VIVENDO A CARIDADE OPEROSA
Apercebeu-se, porém, de que também o estudo das ciências sagradas e a própria oração, sem a prática cotidiana da caridade, podiam só alimentar sua vaidade e seu orgulho. Prodigalizou-se então no servir o próximo com todos os meios. Estava pronta para abandonar também os momentos de êxtase para atender às necessidades de uma irmã ou para ir ao parlatório para receber as pessoas do mundo que vinham sempre mais numerosas a pedir conselhos e a se fazer dirigir espiritualmente.

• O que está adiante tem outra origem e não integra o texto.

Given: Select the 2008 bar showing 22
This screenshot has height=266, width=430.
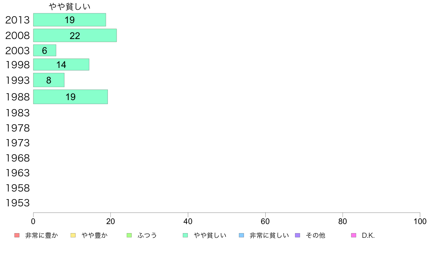Looking at the screenshot, I should pos(75,35).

Não quis ter para si nem mesmo os frutos do seu estudo e escreveu para as suas coirmãs pequenos tratados espirituais e sínteses dos escritos que lia e o fez na língua do povo, para que pudessem ser úteis também a quem não conhecia o latim.
Todavia, todo esse material se perdeu. Restam-nos só duas obras: O mensageiro do divino amor e Os exercícios espirituais. Escreveu-os, quando se apercebeu de que a doença já havia minado o seu físico, para atender a uma divina inspiração na qual o Redentor lhe ordenava: “Quero ter nos teus escritos um testemunho certo do meu divino amor”.
A EXPERIÊNCIA MÍSTICA
Em O mensageiro do divino amor, Gertrudes narra sua experiência mística. As iluminações divinas, penetrando o coração dessa mulher, transformaram-no intimamente e harmonizaram nela de maneira maravilhosa os dons naturais e sobrenaturais, fazendo-a uma autêntica “mensageira” do amor de Deus para os homens.

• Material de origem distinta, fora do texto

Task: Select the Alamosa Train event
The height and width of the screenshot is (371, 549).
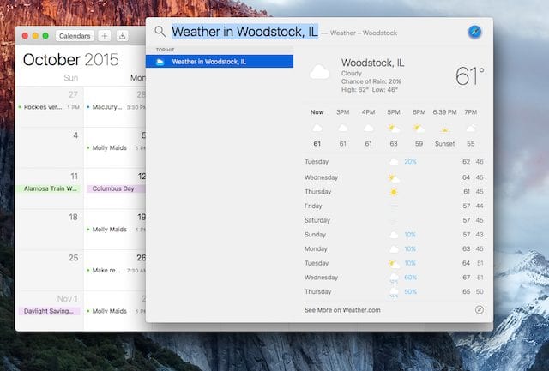Action: (x=50, y=188)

Os exercícios espirituais, em vez disso, são um canto de gratidão a Deus pelos acontecimentos salientes da vida cristã e monástica, como o Batismo, a vestição, a profissão religiosa e a preparação para o encontro definitivo com o esposo.
Gertrudes, na sua espiritualidade, alcançou amplamente a espiritualidade beneditina – Sagrada Escritura, patrística e liturgia –, mas introduziu uma nota caracteristicamente sua, porque a revestiu de um afeto humano extraordinário que nunca degenera em sentimentalismo. Ela percorreu as correntes espirituais que mais tarde dariam origem à devoção ao Sagrado Coração de Jesus.

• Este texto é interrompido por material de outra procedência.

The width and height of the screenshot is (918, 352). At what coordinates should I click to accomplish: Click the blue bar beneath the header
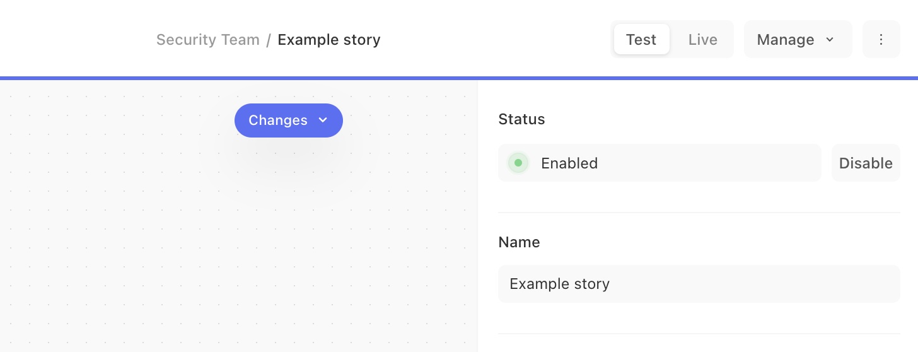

Dirigindo-se a Jesus, escrevia: “Quiseste conceder-me a inestimável familiaridade da tua amizade abrindo-me de diversos modos aquele nobilíssimo escrínio da tua divindade que é o teu coração divino e oferecer-me nele, em grande abundância, todo tesouro de alegria”. Não sem razão, Gertrudes é chamada a “Teóloga do Sagrado Coração”, que precedeu São João Eudes e Santa Margarida Maria Alacoque. Pela segurança e pela profundidade dos seus escritos teológicos, pelo conhecimento íntimo das almas e pela firmeza de caráter, foi também comparada com a grande reformadora do carmelo e é chamada, por isso, de Teresa da Alemanha.
Escrevia em Os exercícios espirituais: “Amor, amor, abre para mim tão pequena as entranhas da tua bondade; derrama sobre mim todas as fontes da tua benigníssima paternidade; rompe os diques dos abismos da tua infinita misericórdia. Absorve-me o profundo da tua caridade, submerge-me o abismo da tua indulgentíssima piedade. Que eu me perca no dilúvio do teu amor vivo, como se perde uma gota do mar na sua imensidade, como se apaga uma centelha do fogo no ímpeto de um rio transbordando suas águas”.
Gertrudes, perdida no coração de Deus, pareceu perder-se também nos meandros da história. Não sabemos, de fato, com exatidão a data precisa da sua morte, acontecida em 1301 ou 1302.
Até mesmo seu túmulo desapareceu quando, em 1346, o seu convento foi destruído. Seus escritos, porém, redescobertos em 1536, tiveram uma grande difusão, alimentando a vida cristã de muitas pessoas.